- Try it
Would you output the entries below only from the line containing "Show the 45" through the line containing "The width and height of the screenshot is (550, 393).", exactly as they stand and with both ends included?

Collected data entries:
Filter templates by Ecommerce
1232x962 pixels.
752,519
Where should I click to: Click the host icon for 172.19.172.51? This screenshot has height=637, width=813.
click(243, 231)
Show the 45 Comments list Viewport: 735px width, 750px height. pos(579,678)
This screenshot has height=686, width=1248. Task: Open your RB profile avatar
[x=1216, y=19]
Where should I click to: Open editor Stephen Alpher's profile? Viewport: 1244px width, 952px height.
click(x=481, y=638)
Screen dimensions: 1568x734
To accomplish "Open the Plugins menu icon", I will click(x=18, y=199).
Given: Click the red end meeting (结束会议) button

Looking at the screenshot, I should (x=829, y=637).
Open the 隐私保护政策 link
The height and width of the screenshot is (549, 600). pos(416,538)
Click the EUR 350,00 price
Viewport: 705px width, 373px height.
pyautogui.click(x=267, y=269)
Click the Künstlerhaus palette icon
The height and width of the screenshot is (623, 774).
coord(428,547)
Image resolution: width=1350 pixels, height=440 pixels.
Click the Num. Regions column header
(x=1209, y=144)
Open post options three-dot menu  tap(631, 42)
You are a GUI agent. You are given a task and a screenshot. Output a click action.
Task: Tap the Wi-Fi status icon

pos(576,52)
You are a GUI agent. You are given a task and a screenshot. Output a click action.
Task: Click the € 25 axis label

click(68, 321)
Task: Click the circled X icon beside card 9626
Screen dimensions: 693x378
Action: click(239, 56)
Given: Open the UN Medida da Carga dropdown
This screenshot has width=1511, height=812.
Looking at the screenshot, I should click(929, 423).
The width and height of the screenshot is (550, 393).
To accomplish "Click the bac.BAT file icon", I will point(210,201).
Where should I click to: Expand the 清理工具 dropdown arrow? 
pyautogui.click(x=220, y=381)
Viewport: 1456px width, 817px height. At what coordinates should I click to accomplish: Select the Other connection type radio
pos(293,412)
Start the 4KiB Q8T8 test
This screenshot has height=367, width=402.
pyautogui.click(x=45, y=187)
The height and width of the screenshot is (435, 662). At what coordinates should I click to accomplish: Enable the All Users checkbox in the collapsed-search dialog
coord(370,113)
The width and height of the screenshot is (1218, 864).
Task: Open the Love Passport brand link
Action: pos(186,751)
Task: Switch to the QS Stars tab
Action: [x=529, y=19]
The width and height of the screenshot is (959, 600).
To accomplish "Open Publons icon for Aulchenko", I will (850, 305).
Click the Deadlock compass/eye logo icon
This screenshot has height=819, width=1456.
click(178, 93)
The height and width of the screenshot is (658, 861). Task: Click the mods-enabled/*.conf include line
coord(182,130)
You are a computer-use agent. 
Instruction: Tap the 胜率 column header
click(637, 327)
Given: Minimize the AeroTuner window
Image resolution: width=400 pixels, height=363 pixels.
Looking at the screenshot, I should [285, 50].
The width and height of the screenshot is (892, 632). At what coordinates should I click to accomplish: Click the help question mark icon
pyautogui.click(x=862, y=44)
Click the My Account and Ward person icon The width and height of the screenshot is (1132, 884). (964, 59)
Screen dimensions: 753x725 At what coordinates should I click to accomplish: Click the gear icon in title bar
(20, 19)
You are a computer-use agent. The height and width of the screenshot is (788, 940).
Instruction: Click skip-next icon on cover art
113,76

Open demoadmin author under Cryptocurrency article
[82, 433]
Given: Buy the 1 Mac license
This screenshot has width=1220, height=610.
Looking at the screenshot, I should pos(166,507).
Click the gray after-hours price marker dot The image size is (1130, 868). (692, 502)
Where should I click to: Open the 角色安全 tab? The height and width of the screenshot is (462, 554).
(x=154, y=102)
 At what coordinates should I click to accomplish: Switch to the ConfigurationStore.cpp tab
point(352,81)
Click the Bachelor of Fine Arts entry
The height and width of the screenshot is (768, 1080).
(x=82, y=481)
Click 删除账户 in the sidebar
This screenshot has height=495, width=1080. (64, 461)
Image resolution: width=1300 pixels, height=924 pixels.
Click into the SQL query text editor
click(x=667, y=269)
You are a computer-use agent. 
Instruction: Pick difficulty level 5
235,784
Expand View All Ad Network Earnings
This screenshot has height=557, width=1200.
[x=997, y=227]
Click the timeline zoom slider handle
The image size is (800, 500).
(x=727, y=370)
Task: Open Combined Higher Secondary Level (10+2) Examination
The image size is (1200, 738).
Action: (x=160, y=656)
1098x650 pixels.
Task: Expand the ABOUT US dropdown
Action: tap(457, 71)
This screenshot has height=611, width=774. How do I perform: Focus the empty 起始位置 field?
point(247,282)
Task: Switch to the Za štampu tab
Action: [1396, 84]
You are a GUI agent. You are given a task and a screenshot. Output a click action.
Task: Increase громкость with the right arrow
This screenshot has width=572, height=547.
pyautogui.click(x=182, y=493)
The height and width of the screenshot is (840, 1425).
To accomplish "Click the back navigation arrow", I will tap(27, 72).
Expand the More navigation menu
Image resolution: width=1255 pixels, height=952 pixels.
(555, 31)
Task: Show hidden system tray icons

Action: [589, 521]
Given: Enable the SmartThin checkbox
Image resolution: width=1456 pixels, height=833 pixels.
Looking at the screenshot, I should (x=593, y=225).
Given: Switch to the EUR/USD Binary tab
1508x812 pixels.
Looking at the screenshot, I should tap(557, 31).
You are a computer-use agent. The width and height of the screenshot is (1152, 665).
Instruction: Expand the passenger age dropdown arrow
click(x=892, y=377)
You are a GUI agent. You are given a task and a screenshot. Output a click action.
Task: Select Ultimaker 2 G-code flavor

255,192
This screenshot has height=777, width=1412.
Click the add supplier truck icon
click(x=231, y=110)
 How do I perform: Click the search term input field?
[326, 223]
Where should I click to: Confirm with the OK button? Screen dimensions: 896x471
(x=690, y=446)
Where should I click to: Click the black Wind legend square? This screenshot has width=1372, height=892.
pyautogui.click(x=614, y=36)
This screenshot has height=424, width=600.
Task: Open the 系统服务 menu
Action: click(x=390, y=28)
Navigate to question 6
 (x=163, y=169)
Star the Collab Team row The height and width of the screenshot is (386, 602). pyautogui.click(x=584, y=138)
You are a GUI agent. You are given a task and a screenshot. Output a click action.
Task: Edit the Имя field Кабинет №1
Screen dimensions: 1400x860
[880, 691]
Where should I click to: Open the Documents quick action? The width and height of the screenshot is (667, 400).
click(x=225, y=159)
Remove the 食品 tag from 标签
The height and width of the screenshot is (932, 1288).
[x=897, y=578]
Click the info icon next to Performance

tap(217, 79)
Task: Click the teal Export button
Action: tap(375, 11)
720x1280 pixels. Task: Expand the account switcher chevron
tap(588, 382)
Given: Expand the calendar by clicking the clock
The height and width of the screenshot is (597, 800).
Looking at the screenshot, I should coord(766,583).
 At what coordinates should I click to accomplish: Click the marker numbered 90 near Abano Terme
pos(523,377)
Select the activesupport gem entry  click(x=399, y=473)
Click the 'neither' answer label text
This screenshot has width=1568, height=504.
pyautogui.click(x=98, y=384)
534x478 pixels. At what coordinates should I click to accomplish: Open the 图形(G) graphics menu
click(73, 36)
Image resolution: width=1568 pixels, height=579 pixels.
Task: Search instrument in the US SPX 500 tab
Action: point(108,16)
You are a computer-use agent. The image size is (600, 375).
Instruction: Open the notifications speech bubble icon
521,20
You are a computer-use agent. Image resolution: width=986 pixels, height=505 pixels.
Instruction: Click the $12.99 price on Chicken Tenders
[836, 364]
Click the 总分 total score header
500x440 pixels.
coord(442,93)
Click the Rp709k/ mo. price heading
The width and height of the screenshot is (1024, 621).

- The answer
Show the 45 Comments list Viewport: 735px width, 750px height. pos(579,678)
This screenshot has height=686, width=1248. Task: Open your RB profile avatar
[x=1216, y=19]
Where should I click to: Open editor Stephen Alpher's profile? Viewport: 1244px width, 952px height.
click(x=481, y=638)
Screen dimensions: 1568x734
To accomplish "Open the Plugins menu icon", I will click(x=18, y=199).
Given: Click the red end meeting (结束会议) button

Looking at the screenshot, I should (x=829, y=637).
Open the 隐私保护政策 link
The height and width of the screenshot is (549, 600). pos(416,538)
Click the EUR 350,00 price
Viewport: 705px width, 373px height.
pyautogui.click(x=267, y=269)
Click the Künstlerhaus palette icon
The height and width of the screenshot is (623, 774).
coord(428,547)
Image resolution: width=1350 pixels, height=440 pixels.
Click the Num. Regions column header
(x=1209, y=144)
Open post options three-dot menu  tap(631, 42)
You are a GUI agent. You are given a task and a screenshot. Output a click action.
Task: Tap the Wi-Fi status icon

pos(576,52)
You are a GUI agent. You are given a task and a screenshot. Output a click action.
Task: Click the € 25 axis label

click(68, 321)
Task: Click the circled X icon beside card 9626
Screen dimensions: 693x378
Action: click(239, 56)
Given: Open the UN Medida da Carga dropdown
This screenshot has width=1511, height=812.
Looking at the screenshot, I should click(929, 423).
The width and height of the screenshot is (550, 393).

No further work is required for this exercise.